The band played their final shows in June and July 2014

==Musical style and influence==
The band has often described themselves as being "basically a pop punk band with a horn section". The band is credited for their incorporation of ska and reggae influences into their music, their music has been considered pop-punk, incorporating "punk guitar riffs and a sax and trumpet accompaniment". Their ska punk influence is found in their use of brass instrumentation like saxophones, trombones and trumpets and their ska inspired horn lines and harmonies. Lyrically the band often features tongue-in-cheek lyrics, akin to many pop punk bands. Lyrical themes found through the music all relate to staying positive complicated relationships and "guy meets girl" scenarios. Kids Can't Fly utilises several vocalists in their music.

The band's primary influences shifted with their style, initially taking influence from Reel Big Fish and Less Than Jake, but then taking more prominent influence from Four Year Strong and Fall Out Boy.

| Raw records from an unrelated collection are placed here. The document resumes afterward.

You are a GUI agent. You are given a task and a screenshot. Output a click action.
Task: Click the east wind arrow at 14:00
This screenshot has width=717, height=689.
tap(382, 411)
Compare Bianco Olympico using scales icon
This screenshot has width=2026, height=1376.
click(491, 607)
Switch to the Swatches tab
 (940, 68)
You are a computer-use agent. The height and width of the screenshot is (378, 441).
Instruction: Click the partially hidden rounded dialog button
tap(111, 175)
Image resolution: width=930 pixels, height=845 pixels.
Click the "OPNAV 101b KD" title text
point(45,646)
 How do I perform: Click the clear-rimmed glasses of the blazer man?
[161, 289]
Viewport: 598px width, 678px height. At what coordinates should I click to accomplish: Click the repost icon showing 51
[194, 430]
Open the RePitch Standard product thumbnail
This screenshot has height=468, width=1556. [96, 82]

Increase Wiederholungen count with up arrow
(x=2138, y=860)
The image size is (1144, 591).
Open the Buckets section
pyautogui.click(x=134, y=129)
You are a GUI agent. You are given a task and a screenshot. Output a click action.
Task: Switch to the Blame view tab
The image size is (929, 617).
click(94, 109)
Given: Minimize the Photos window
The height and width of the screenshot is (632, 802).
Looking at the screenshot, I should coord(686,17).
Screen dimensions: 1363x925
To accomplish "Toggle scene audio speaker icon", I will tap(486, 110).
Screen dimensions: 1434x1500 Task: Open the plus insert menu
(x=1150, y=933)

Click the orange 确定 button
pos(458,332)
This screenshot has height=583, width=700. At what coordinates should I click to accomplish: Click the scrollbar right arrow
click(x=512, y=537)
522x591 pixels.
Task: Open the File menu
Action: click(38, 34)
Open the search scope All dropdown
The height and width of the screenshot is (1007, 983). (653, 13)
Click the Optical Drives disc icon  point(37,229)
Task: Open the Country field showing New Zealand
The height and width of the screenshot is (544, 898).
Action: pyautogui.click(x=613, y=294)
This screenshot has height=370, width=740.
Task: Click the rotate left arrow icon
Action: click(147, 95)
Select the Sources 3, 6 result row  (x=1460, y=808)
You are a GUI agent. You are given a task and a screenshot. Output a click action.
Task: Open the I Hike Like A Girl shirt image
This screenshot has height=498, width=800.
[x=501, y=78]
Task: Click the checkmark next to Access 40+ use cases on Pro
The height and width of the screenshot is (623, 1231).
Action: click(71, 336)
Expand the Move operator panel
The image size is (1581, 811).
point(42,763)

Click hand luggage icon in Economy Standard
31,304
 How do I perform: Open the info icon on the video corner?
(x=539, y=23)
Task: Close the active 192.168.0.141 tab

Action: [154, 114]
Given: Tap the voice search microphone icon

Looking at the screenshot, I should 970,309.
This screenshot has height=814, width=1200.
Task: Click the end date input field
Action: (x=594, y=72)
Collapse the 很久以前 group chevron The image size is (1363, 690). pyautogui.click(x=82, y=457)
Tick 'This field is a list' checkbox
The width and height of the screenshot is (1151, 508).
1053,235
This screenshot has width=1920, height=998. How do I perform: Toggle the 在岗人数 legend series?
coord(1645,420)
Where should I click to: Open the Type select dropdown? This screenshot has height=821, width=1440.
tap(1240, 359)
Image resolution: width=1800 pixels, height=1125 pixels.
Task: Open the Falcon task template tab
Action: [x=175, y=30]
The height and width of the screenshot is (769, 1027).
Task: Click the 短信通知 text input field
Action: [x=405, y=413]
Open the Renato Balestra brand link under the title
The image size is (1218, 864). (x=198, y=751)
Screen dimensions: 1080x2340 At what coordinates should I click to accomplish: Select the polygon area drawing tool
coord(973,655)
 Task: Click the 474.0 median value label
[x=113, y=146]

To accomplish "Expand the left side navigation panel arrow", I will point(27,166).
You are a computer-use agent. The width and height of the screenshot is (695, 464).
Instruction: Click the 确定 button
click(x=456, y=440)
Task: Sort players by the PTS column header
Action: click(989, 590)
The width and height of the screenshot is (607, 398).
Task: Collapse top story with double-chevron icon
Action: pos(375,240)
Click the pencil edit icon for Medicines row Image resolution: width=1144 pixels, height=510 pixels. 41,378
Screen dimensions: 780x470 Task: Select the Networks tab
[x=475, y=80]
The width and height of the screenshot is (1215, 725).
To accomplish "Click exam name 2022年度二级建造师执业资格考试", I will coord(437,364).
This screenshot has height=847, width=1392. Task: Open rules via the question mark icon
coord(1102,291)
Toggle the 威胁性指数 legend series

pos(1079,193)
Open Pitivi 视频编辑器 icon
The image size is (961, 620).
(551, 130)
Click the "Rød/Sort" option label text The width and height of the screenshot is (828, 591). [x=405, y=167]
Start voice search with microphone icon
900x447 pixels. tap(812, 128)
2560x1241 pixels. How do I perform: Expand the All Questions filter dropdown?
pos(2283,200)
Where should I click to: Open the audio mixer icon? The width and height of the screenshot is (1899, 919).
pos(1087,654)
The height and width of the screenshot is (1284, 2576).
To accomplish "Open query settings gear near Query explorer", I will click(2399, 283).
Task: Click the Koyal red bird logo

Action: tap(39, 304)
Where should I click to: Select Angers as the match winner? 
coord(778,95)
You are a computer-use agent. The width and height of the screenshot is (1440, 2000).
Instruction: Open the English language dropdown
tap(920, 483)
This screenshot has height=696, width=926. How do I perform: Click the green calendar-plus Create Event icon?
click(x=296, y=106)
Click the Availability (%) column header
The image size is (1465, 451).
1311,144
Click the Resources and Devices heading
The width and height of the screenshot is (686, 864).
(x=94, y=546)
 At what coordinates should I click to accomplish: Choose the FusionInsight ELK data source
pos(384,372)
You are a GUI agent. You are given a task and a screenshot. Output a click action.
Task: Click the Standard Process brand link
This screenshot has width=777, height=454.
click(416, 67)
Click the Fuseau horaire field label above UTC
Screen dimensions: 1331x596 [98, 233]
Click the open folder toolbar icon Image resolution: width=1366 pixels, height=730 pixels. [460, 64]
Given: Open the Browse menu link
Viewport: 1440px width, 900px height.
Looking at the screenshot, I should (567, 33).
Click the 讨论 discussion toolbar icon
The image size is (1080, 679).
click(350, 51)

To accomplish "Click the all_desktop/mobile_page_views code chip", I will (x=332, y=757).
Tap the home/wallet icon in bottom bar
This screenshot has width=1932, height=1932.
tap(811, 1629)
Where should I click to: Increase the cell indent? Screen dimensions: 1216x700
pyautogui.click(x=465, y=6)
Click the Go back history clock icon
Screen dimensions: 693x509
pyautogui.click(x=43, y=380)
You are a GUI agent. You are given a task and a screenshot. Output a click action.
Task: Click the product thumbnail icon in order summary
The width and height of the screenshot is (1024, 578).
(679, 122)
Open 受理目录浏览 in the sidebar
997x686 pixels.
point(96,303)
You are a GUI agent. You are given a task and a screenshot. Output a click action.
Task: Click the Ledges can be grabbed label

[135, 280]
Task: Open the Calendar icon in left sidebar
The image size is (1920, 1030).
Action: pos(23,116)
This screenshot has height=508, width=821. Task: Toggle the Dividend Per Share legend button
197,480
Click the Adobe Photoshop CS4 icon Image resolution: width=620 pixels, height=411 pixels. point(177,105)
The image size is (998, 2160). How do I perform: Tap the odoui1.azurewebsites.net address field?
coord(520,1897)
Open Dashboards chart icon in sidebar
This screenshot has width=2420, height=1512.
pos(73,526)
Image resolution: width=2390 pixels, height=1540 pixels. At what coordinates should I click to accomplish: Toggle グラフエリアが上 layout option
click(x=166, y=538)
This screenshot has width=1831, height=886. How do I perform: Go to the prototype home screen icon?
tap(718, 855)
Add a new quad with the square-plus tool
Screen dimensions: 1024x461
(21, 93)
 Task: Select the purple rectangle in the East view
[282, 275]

The band believes that the responsibility for the stylistic change from straight up ska punk was due to the continuous membership change in their early development. The band has stated that if they ever had a chance to tour with bigger bands it would be with either Fall Out Boy, Four Year Strong or Zebrahead. Fall Out Boy's influence on the band has been noted especially in both the fact that Robin Black's vocals resemble and are influenced by Patrick Stump's, while also being nicknamed by critics as "English Fall Out Boy" and a "Four Year Strong with horns". Black's signing style is considered distinct as his accent influences his singing.

==Members==
- Current Members
- Robin Black – lead vocals & guitar (2006–present)
- Tom Dowd – bass guitar & vocals (2012–present)
- Dan Parkinson – guitar (2011–present)
- Dave Matthews – saxophone (2006–present)
- Scott Wilson – drums (2006–2011; 2012–present)
- Chris Booroff – trumpet (2012–present)

- Former Members
- Drew Comley – bass guitar & vocals (2006–2011)
- Ryan Stanikk – trombone (2006–2011)
- Jay Havelock – (2006–????)
- Dave Ramsey – trumpet (2006–2008)
- Ben Marion – saxophone (2006–2008)
- Ash – Drums (2011–2012)

- Elliott Langford – bass guitar & vocals (2011–2012)
- Josh Roe – Trumpet (2009)
- Geraint 'Mitzy' Owen – saxophone (2006)

==Discography==
- Extended Plays
- The Take Off EP (Self-released, 2006)
- No Joy for the Jealous (Self-released, 2007)
- Strength in Numbers (Self-released, 2010)
- Northern Horizons (Self-released, 2012)

- Albums
- Untitled (2013)

- Singles
- Everyone (2010)
- She Called Shotgun / Heartstrong (2010)
- Esmeralda (2011)
- Stick To Your Guns (2012)

- Compilations
- Lazy Bear's Definitive Guide to Pop-Punk 2011 (Lazy Bear Records, 2011), contributed Esmeralda.